How your bank can prevent financial crimes

By Scott Birrenkott

Q: What Tools are Available to Banks to Help Deter Financial Crimes?

A: Part of Bank Secrecy Act (BSA) regulations establish procedures for information sharing to deter money laundering and terrorist activity.

As financial institutions continue to monitor Office of Foreign Assets Control (OFAC) lists regarding sanctions and other restrictions, don’t forget to monitor for information sharing requests through Section 314 of the USA PATRIOT Act. Pursuant to section 314(a) law enforcement agencies may request that the Financial Crimes Enforcement Network (FinCEN) solicit, on its behalf, certain information from financial institutions.

Upon receiving an information request, a financial institution must conduct a one-time search of its records to identify accounts or transactions of a named suspect.

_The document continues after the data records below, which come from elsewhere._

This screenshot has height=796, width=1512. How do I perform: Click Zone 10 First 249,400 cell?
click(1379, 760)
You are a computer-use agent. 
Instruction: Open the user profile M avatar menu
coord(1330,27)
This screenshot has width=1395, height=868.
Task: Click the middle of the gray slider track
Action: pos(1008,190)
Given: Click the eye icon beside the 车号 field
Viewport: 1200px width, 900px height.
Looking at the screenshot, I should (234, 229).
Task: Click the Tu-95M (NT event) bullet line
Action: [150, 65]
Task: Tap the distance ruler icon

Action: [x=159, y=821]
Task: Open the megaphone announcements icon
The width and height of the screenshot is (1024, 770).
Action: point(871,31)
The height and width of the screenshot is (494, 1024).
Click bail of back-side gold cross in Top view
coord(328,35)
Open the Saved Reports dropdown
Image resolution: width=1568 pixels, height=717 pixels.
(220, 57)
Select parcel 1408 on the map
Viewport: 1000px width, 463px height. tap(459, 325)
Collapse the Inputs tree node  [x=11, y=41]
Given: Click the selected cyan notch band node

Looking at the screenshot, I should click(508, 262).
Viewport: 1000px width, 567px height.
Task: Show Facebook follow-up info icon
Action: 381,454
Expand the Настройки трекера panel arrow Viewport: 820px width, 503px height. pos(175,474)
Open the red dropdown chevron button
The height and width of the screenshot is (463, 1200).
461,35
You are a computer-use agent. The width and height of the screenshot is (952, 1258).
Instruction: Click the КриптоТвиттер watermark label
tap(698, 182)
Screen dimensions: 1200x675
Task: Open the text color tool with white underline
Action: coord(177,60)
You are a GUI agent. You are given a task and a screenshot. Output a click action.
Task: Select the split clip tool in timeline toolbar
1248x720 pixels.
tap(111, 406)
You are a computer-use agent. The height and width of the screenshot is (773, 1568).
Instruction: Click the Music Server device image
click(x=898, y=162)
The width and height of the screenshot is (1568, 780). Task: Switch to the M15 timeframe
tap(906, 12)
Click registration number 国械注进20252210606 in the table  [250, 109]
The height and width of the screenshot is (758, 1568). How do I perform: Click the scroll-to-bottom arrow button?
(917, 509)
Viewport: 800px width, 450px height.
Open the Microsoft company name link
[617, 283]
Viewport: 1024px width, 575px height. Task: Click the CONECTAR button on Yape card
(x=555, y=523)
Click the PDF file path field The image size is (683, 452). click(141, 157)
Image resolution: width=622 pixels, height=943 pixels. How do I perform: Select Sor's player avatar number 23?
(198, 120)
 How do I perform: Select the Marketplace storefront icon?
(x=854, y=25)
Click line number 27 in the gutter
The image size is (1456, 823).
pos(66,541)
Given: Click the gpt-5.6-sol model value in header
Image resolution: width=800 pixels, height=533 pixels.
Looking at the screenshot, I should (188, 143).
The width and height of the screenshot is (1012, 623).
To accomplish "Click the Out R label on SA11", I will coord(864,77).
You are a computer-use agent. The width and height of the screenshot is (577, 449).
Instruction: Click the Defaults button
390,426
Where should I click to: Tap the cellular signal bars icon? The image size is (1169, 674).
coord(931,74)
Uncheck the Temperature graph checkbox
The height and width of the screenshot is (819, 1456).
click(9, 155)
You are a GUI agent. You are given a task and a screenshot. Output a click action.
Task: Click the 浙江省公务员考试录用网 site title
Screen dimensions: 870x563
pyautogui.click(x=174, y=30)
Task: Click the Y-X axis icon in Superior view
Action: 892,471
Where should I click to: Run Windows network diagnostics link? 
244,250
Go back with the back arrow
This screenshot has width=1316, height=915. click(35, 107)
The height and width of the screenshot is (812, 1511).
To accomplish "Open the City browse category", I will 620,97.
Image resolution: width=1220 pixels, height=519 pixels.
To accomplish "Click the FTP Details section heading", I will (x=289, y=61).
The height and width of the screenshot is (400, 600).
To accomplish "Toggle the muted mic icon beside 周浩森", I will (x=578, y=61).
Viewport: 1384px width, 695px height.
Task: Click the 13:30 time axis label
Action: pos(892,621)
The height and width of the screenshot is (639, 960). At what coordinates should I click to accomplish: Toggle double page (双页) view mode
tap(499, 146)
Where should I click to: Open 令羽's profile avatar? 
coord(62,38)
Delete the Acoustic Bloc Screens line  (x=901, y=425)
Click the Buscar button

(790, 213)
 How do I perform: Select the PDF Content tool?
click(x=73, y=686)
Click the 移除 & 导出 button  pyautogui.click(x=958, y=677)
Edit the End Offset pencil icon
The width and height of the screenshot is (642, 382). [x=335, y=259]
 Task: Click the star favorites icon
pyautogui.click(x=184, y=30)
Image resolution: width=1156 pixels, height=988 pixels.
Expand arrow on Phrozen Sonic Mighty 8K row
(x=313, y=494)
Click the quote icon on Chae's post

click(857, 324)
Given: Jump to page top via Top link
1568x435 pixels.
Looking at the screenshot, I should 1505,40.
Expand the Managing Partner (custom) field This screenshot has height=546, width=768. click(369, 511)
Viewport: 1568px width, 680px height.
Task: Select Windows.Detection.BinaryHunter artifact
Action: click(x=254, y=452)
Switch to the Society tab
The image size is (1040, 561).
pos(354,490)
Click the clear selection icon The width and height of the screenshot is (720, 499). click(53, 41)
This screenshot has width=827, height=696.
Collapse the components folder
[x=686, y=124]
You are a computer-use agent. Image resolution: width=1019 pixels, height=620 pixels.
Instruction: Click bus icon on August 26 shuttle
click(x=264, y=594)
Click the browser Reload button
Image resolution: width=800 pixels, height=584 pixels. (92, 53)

Generally, financial institutions must search records for current accounts, accounts maintained during the preceding 12 months, and transactions conducted outside of an account by or on behalf
of a named suspect during the preceding six months. If a financial institution identifies any account or transaction, it must report to FinCEN that it has a match. No details should be provided to FinCEN other than the fact that the financial institution has a match. A negative response is not required. Unless otherwise provided, the search and response must be conducted within 14 days.

Financial institutions should also consider that FinCEN issued an alert on March 7 to be vigilant against efforts to evade the expansive sanctions and other U.S.-imposed restrictions implemented in connection with the Russian Federation’s further invasion of Ukraine. The advisory warns of evasion attempts and that “sanctioned Russian and Belarusian actors may seek to evade sanctions through various means, including through non-sanctioned Russian and Belarusian financial institutions and financial institutions in third countries.”

FinCEN also provides several red flag indicators to watch for attempted evasions. Select red flag indicators include for transactions initiated from IP addresses located in Russia, Belarus, or other sanctioned jurisdictions, transactions connected to convertible virtual currency (CVC) addresses listed on OFAC lists of specially designated nationals and blocked persons, and customer use of a CVC exchanger or foreign-located money service businesses in a high-risk jurisdiction.

Triangle Background

Dave Oldenburg

By Dave Oldenburg, fraud officer, Bank First, Watertown and member of the WBA Financial Crimes Committee

Business check cashing fraud, dubbed “operation homeless” by law enforcement, continues to impact our industry. Furthermore, it can negatively affect customer perception when fraudulent “on-us” checks are cashed at your bank.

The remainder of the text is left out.